**Stored items:**
"""

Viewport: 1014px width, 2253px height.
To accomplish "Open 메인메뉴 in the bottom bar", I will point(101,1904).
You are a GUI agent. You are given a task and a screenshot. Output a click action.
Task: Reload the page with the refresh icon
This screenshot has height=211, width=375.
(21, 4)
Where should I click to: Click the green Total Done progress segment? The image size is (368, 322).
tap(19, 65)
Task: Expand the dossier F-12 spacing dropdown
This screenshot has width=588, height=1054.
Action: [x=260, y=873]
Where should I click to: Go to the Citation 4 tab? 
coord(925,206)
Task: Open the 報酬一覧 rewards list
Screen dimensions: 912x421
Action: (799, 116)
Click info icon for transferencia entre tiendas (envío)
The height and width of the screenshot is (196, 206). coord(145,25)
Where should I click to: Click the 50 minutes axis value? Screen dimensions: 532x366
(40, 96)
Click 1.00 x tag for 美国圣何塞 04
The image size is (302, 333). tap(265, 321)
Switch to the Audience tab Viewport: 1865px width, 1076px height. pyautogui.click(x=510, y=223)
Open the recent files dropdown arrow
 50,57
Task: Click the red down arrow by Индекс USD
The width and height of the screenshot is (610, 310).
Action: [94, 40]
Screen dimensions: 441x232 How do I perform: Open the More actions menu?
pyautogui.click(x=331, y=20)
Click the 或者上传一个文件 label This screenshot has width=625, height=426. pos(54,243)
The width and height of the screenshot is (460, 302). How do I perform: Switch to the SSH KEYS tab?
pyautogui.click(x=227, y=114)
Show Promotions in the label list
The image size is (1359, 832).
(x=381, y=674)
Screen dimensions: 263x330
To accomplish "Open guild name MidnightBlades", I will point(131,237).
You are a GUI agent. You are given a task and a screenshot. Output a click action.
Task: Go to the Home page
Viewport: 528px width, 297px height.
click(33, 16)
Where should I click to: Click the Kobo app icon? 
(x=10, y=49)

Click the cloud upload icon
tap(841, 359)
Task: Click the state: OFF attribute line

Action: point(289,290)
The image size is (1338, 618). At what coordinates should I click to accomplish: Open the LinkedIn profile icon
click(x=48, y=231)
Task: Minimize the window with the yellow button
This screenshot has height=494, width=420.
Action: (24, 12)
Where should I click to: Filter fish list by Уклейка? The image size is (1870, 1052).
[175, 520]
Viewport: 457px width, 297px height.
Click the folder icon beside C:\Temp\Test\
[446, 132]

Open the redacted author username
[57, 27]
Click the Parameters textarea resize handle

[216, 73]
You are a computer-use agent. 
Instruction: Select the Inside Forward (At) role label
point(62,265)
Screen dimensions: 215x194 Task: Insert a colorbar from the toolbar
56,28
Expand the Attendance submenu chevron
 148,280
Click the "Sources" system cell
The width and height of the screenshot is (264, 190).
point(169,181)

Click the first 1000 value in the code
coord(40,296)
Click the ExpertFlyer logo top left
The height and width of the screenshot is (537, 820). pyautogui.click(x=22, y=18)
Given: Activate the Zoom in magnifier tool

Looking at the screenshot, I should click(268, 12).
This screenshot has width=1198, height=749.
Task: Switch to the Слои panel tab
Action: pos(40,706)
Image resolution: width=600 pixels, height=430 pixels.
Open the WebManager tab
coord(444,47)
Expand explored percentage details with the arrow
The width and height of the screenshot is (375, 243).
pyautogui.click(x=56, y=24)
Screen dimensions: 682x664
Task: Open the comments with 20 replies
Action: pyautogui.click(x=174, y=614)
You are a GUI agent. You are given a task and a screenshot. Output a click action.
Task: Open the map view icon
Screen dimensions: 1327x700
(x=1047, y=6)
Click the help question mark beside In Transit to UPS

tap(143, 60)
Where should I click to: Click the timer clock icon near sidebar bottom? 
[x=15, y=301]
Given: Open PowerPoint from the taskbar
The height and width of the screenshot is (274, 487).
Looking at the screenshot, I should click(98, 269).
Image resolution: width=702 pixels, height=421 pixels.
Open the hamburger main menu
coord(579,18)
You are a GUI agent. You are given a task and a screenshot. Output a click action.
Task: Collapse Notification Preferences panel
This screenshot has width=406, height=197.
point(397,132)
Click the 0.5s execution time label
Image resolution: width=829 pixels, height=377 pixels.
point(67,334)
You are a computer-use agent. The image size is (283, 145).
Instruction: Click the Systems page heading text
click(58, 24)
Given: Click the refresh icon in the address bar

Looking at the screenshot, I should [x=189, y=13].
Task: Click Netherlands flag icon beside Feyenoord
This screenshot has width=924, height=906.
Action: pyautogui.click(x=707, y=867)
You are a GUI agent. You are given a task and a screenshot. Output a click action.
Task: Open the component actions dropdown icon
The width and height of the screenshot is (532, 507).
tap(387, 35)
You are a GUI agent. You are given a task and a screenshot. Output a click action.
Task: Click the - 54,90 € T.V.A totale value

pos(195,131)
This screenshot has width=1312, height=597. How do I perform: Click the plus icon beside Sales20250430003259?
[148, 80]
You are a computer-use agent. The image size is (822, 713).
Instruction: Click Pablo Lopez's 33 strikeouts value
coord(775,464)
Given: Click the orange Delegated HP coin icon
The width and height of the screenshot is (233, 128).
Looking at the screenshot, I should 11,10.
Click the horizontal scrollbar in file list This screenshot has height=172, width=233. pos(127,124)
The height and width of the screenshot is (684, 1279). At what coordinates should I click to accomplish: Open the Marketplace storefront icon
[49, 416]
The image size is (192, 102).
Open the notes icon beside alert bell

"""

**EXERCISE OBJECTIVE:**
Restate the records above word for word, omitting nothing.

**RESPONSE TO THE EXERCISE:**
Viewport: 1014px width, 2253px height.
To accomplish "Open 메인메뉴 in the bottom bar", I will point(101,1904).
You are a GUI agent. You are given a task and a screenshot. Output a click action.
Task: Reload the page with the refresh icon
This screenshot has height=211, width=375.
(21, 4)
Where should I click to: Click the green Total Done progress segment? The image size is (368, 322).
tap(19, 65)
Task: Expand the dossier F-12 spacing dropdown
This screenshot has width=588, height=1054.
Action: [x=260, y=873]
Where should I click to: Go to the Citation 4 tab? 
coord(925,206)
Task: Open the 報酬一覧 rewards list
Screen dimensions: 912x421
Action: (799, 116)
Click info icon for transferencia entre tiendas (envío)
The height and width of the screenshot is (196, 206). coord(145,25)
Where should I click to: Click the 50 minutes axis value? Screen dimensions: 532x366
(40, 96)
Click 1.00 x tag for 美国圣何塞 04
The image size is (302, 333). tap(265, 321)
Switch to the Audience tab Viewport: 1865px width, 1076px height. pyautogui.click(x=510, y=223)
Open the recent files dropdown arrow
 50,57
Task: Click the red down arrow by Индекс USD
The width and height of the screenshot is (610, 310).
Action: [94, 40]
Screen dimensions: 441x232 How do I perform: Open the More actions menu?
pyautogui.click(x=331, y=20)
Click the 或者上传一个文件 label This screenshot has width=625, height=426. pos(54,243)
The width and height of the screenshot is (460, 302). How do I perform: Switch to the SSH KEYS tab?
pyautogui.click(x=227, y=114)
Show Promotions in the label list
The image size is (1359, 832).
(x=381, y=674)
Screen dimensions: 263x330
To accomplish "Open guild name MidnightBlades", I will point(131,237).
You are a GUI agent. You are given a task and a screenshot. Output a click action.
Task: Go to the Home page
Viewport: 528px width, 297px height.
click(33, 16)
Where should I click to: Click the Kobo app icon? 
(x=10, y=49)

Click the cloud upload icon
tap(841, 359)
Task: Click the state: OFF attribute line

Action: point(289,290)
The image size is (1338, 618). At what coordinates should I click to accomplish: Open the LinkedIn profile icon
click(x=48, y=231)
Task: Minimize the window with the yellow button
This screenshot has height=494, width=420.
Action: (24, 12)
Where should I click to: Filter fish list by Уклейка? The image size is (1870, 1052).
[175, 520]
Viewport: 457px width, 297px height.
Click the folder icon beside C:\Temp\Test\
[446, 132]

Open the redacted author username
[57, 27]
Click the Parameters textarea resize handle

[216, 73]
You are a computer-use agent. 
Instruction: Select the Inside Forward (At) role label
point(62,265)
Screen dimensions: 215x194 Task: Insert a colorbar from the toolbar
56,28
Expand the Attendance submenu chevron
 148,280
Click the "Sources" system cell
The width and height of the screenshot is (264, 190).
point(169,181)

Click the first 1000 value in the code
coord(40,296)
Click the ExpertFlyer logo top left
The height and width of the screenshot is (537, 820). pyautogui.click(x=22, y=18)
Given: Activate the Zoom in magnifier tool

Looking at the screenshot, I should click(268, 12).
This screenshot has width=1198, height=749.
Task: Switch to the Слои panel tab
Action: pos(40,706)
Image resolution: width=600 pixels, height=430 pixels.
Open the WebManager tab
coord(444,47)
Expand explored percentage details with the arrow
The width and height of the screenshot is (375, 243).
pyautogui.click(x=56, y=24)
Screen dimensions: 682x664
Task: Open the comments with 20 replies
Action: pyautogui.click(x=174, y=614)
You are a GUI agent. You are given a task and a screenshot. Output a click action.
Task: Open the map view icon
Screen dimensions: 1327x700
(x=1047, y=6)
Click the help question mark beside In Transit to UPS

tap(143, 60)
Where should I click to: Click the timer clock icon near sidebar bottom? 
[x=15, y=301]
Given: Open PowerPoint from the taskbar
The height and width of the screenshot is (274, 487).
Looking at the screenshot, I should click(98, 269).
Image resolution: width=702 pixels, height=421 pixels.
Open the hamburger main menu
coord(579,18)
You are a GUI agent. You are given a task and a screenshot. Output a click action.
Task: Collapse Notification Preferences panel
This screenshot has width=406, height=197.
point(397,132)
Click the 0.5s execution time label
Image resolution: width=829 pixels, height=377 pixels.
point(67,334)
You are a computer-use agent. The image size is (283, 145).
Instruction: Click the Systems page heading text
click(58, 24)
Given: Click the refresh icon in the address bar

Looking at the screenshot, I should [x=189, y=13].
Task: Click Netherlands flag icon beside Feyenoord
This screenshot has width=924, height=906.
Action: pyautogui.click(x=707, y=867)
You are a GUI agent. You are given a task and a screenshot. Output a click action.
Task: Open the component actions dropdown icon
The width and height of the screenshot is (532, 507).
tap(387, 35)
You are a GUI agent. You are given a task and a screenshot. Output a click action.
Task: Click the - 54,90 € T.V.A totale value

pos(195,131)
This screenshot has width=1312, height=597. How do I perform: Click the plus icon beside Sales20250430003259?
[148, 80]
You are a computer-use agent. The image size is (822, 713).
Instruction: Click Pablo Lopez's 33 strikeouts value
coord(775,464)
Given: Click the orange Delegated HP coin icon
The width and height of the screenshot is (233, 128).
Looking at the screenshot, I should 11,10.
Click the horizontal scrollbar in file list This screenshot has height=172, width=233. pos(127,124)
The height and width of the screenshot is (684, 1279). At what coordinates should I click to accomplish: Open the Marketplace storefront icon
[49, 416]
The image size is (192, 102).
Open the notes icon beside alert bell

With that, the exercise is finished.